Babamın boynu yorgunca önüne düştü. Derin derin nefesler çekti içine.

O'nun için sorumsuz, bencil, şımarık, serseri ve başına buyruk bir kız olabilirdim. Fakat bu benim hayatla mücadele etme şeklimdi.

"Annem, tatlı ölüm uykusuna yatmadan önce sana onu unutturmamam için defalarca yalvardı bana." Omuzları çöktü. Susmadım. "Bütün gece başında bekleyen bendim ama ismini sayıkladığı sendin." Bu kez omuzları çöken bendim. "Sana onu unutturmayacağım baba. Buda ikimizin cezası."

Dalgınlaşmıştı.

Karakolun önündeki öfkesi dinmişti. Sancar'a yumruk atacak kadar hiddetli olan babam şuan düştüğü yerden kalkamıyordu.

"Beni anlamıyorsun." Diye mırıldandı. "Annenin bakışları, kokusu, kafa yapısı... Her şeyini sende miras bırakmışken; yeri kalbimde ebediyken onu unutmam mümkün değil. Anlamıyorsun çünkü tek derdim, kendini tamamen içine kapatmadan önce seni senden kurtarmaya çalışmak. Yeni bir aile veriyorum sana çünkü-"

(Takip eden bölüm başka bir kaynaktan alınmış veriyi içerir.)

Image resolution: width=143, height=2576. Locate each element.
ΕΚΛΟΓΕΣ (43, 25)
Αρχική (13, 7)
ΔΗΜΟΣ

"İstemiyorum!" Dedim fevrice. "Feraye senin gözlerine perde indirmiş olabilir ama O sadece senin iyimserliğini kullanan-"

O'da benim sözümü kesti. İkimizde birbirimizi dinlemiyorduk.

"İleriye gitme. "

Alayla güldüm. "Bu konuda saygımı haketmiyorsun."

Dudaklarını aralayıp, sert bir tepki verecek gibi olsada bir kez daha iç çekerek sustu. O kadının ne tür bir sadist olduğunu ona kanıtlayamıyordum.

Boğulacağımı hissettiğimde onu orada bırakarak kapıyı açtım ve hemen karşıda duran kendi odama girdim.

Ardımdan geldi.

"Henüz konuşamadık Levlâ."

O'nu dinlemedim gözlerim etrafımı tarıyordu. Odanın köşesindeki tüylü mindere, banyoya ve şöminenin önüne bakıyordum.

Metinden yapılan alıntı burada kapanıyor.